◆ The task
Nothing but the records themselves, exactly as written and free of pictures, should appear in your response.

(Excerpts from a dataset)
»»
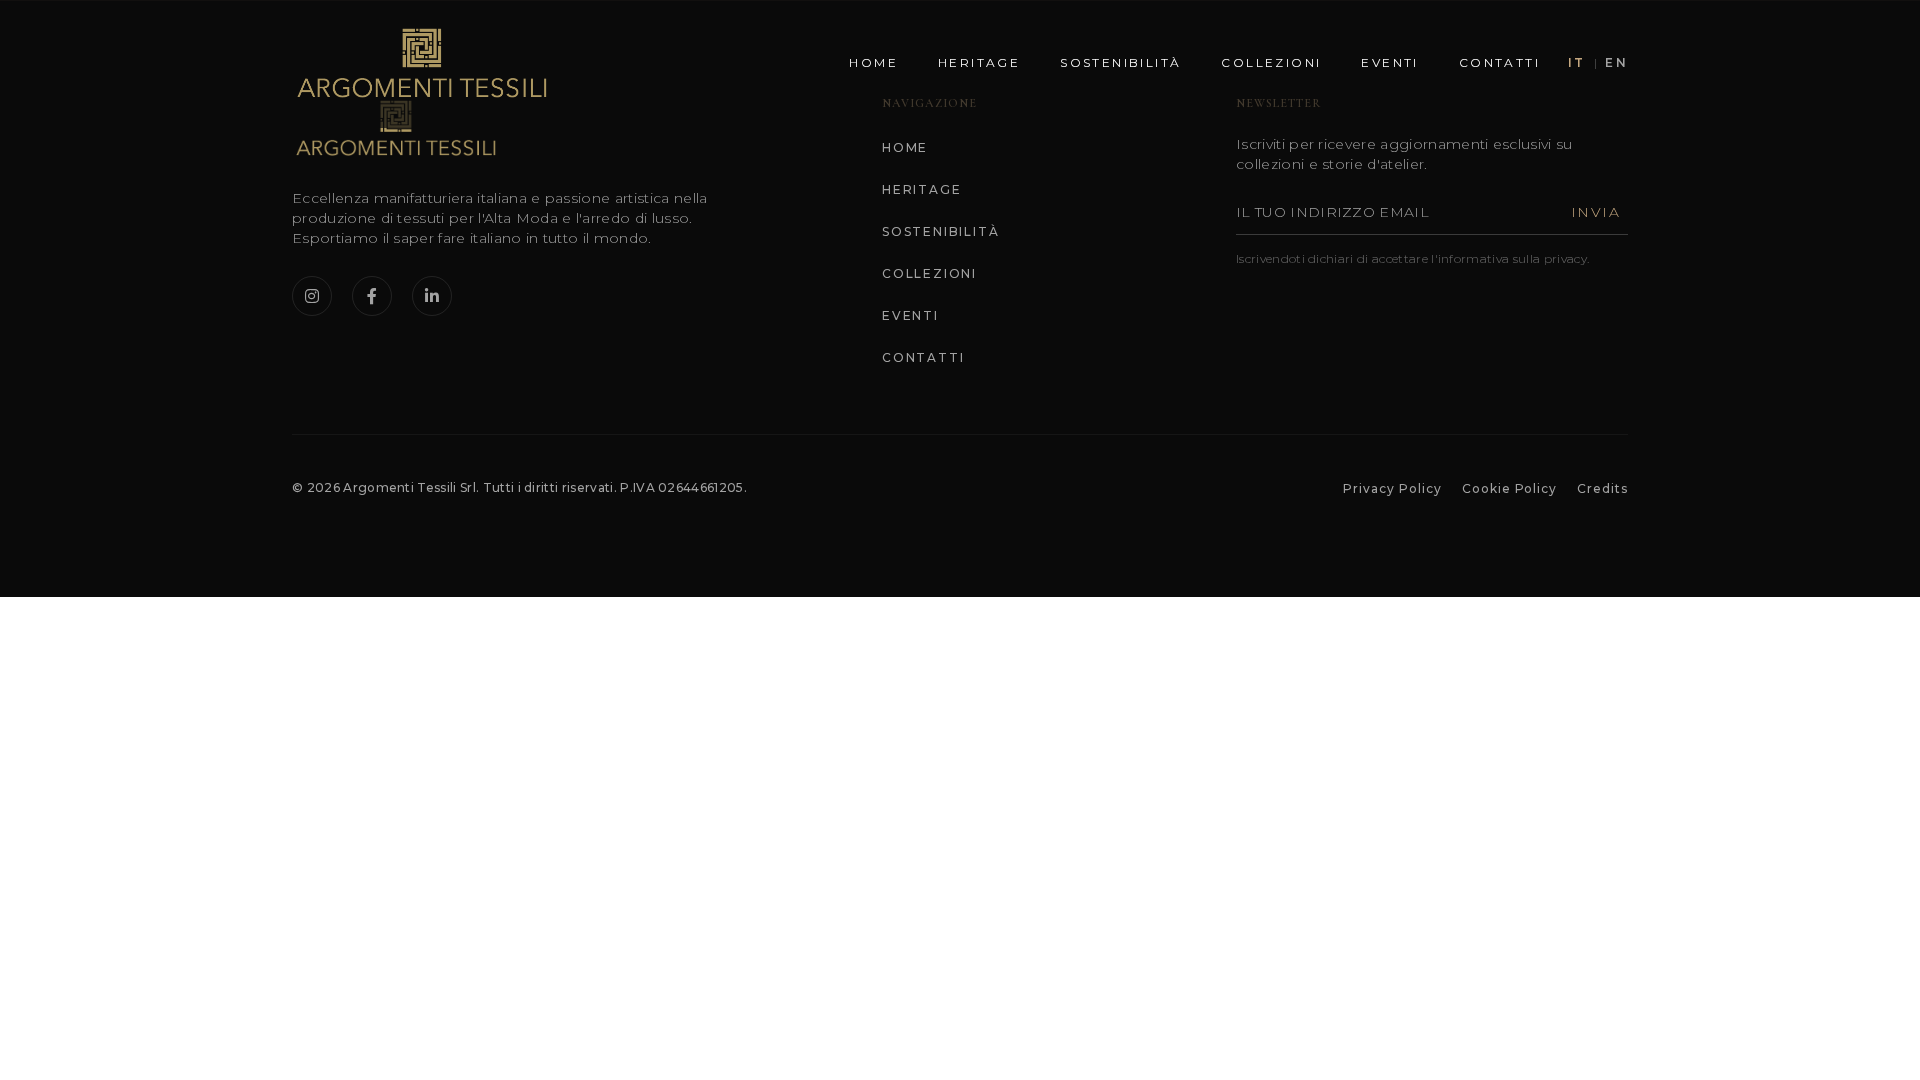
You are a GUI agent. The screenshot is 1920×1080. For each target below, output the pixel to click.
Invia (1595, 212)
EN (1616, 62)
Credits (1602, 488)
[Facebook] (372, 296)
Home (873, 62)
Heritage (979, 62)
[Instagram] (312, 296)
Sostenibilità (1120, 62)
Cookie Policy (1509, 488)
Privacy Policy (1392, 488)
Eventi (1389, 62)
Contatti (1499, 62)
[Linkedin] (432, 296)
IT (1577, 62)
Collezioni (1271, 62)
««
◆ The answer
You are a GUI agent. The screenshot is 1920×1080. For each target below, output the pixel to click.
Invia (1595, 212)
EN (1616, 62)
Credits (1602, 488)
[Facebook] (372, 296)
Home (873, 62)
Heritage (979, 62)
[Instagram] (312, 296)
Sostenibilità (1120, 62)
Cookie Policy (1509, 488)
Privacy Policy (1392, 488)
Eventi (1389, 62)
Contatti (1499, 62)
[Linkedin] (432, 296)
IT (1577, 62)
Collezioni (1271, 62)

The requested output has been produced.